During the first-quarter earnings call earlier this month, co-Chairman and CEO Terry Winters said Vital Therapies Inc. was "very close to enrolling the first patients" in the VTL-308 study testing cell-based therapy ELAD in severe acute alcoholic hepatitis, a statement that proved true Monday with the announcement that the first subject was recruited in the pivotal trial designed to redeem the liver-assist device following last year's failure in a broader range of liver failure patients.

At the time, the prospect of positive subset data did little to stop the free fall after the first phase III experiment in alcohol-induced liver decompensation, VTI-208, failed to show any appreciable difference in overall survival between the treatment and control groups. Vital Therapies' stock (NASDAQ:VTL) plummeted nearly 80 percent and traded as low as $2.81 in the days after the data were unveiled in August. (See BioWorld Today, Aug. 25, 2015.)

Shares slowly began regaining ground, however, as additional data became available. Vital Therapies reported in November post-hoc subset data, using Model of End-Stage Liver Disease (MELD) scores, which showed that those with higher MELD scores – in particular, patients with acute kidney failure or severe blood coagulation problems – had reduced tolerability to ELAD, likely contributing to the failure of VTI-208. Alternatively, patients without kidney dysfunction or severe coagulopathy treated with ELAD appeared to show promising trends toward efficacy.
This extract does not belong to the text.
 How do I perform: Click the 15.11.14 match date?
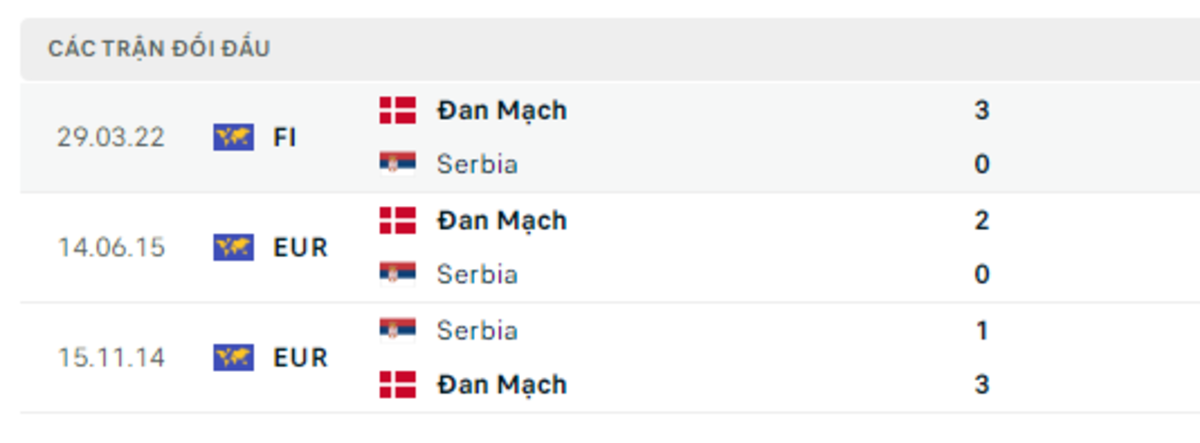110,357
Based on those findings, the San Diego-based firm designed the VTL-308 study, incorporating written feedback from the FDA, with a more clearly defined patient population. Specifically, VTL-308 will exclude patients age 50 and older and those who have MELD scores of 30 or higher. Also excluded will be patients whose creatinine levels are 1.3 mg/dL or above (limiting kidney dysfunction) or whose international normalized ratio is above 2.5 (limiting blood coagulopathy). Patients also must have a bilirubin level of at least 16 mg/dL.

Had those criteria comprised a pre-specified subset in the VTI-208 study, data from the 60 patients who matched those criteria would have shown a clear survival benefit at 180 days – 89 percent for the ELAD group vs. 48 percent for those receiving standard of care – with a "p" value of 0.01, the company said.
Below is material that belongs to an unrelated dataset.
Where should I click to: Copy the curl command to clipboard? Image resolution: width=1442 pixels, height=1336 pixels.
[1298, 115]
The new phase III will enroll about 150 subjects at about 40 sites in the U.S., U.K., Ireland, Germany and Spain – a total of 10 sites were open for enrollment as of Monday – and will measure overall survival through at least 91 days, using the Kaplan Meier statistical method, as the primary endpoint. As per the FDA, the company also added an event-driven design, which will continue enrollment until the full 150-patient target is hit and 55 events have occurred.
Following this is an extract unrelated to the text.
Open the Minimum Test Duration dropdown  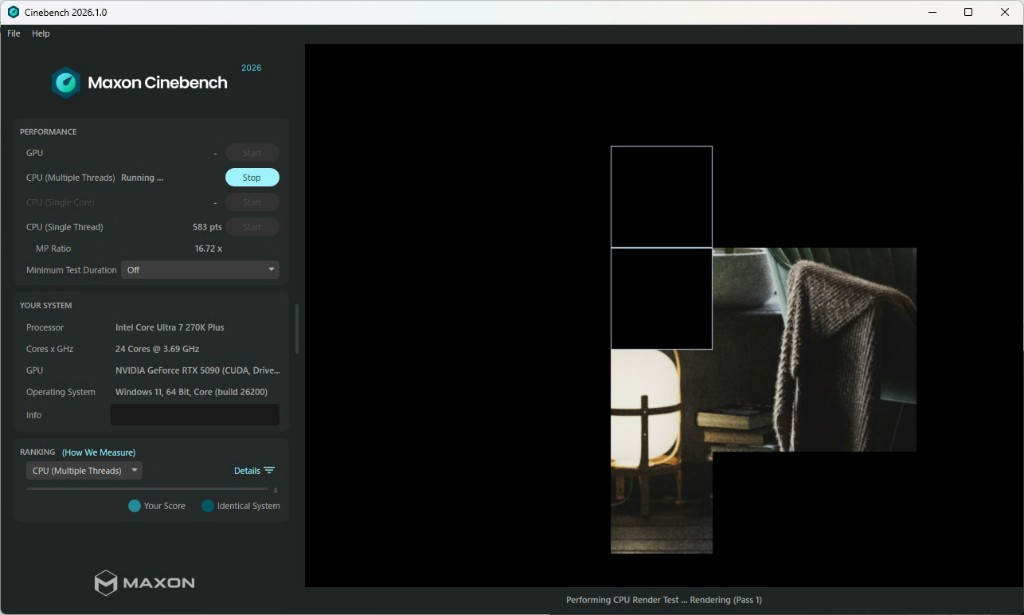point(200,270)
Top-line data are expected in mid-2018.

Vital Therapies likely will have to raise additional money before then, though. Cost-cutting measures implemented last fall, including a 30 percent work force reduction and the suspension of ongoing trials of ELAD in hepatic failure and severe acute alcoholic hepatitis, helped. As of March 31, the company had about $77.9 million on its balance sheet – another $6.6 million came from an at-the-market financing in April – with those funds expected to carry the company into the first quarter of 2018.

Shares of Vital Therapies (NASDAQ:VTL) closed Monday at $8.16, down 4 cents.

DRUG-DEVICE APPROACH

The ELAD, or extracorporeal liver-assist device, system is designed to work outside the body as a bedside unit to treat acute liver failure – either stabilizing a patient's liver until transplant or helping it regain a healthy state. The process starts with the patient's blood drawn from a central venous line and passed into an ancillary delivery system that isolates the plasma ultrafiltrate, which is then passed into four hollow fiber cartridges containing VTL C3A cells.

It's the incorporation of the VTL C3A cells that acts as the secret sauce for ELAD. Derived from the firm's cell bank, the immortal VTL C3A cells have shown the ability to mimic some functions of human liver cells, including an active P450 enzyme system and the production of liver-specific proteins albumin, alpha-fetoprotein, C3 complement, factor V, alpha-1 antitrypsin, growth factors , immunomodulatory proteins and others.

Once treated through the ELAD system, plasma ultrafiltrate is filtered, reconstituted with blood cells and returned to the patient. A single session of continuous treatment is expected to last between three days and 10 days.

ELAD has orphan designation in the U.S. and Europe for acute liver failure, for which surgical transplantation is the only long-term treatment option. But for many patients, that never happens; Vital Therapies quotes estimates from the United Network for Organ Sharing showing that fewer than 6,500 liver transplants were performed in the U.S. in 2013, due to a lack of available donor organs. About 1,500 patients die each year while awaiting a transplant.

ELAD was acquired by Vital Therapies during Vitagen Inc.'s 2003 bankruptcy proceedings, and the firm is planning a solo trip to market.

"Assuming successful clinical results in the future, we plan to seek regulatory approval and to commercialize ELAD directly in most major markets in the world," Winters told investors during the first quarter call.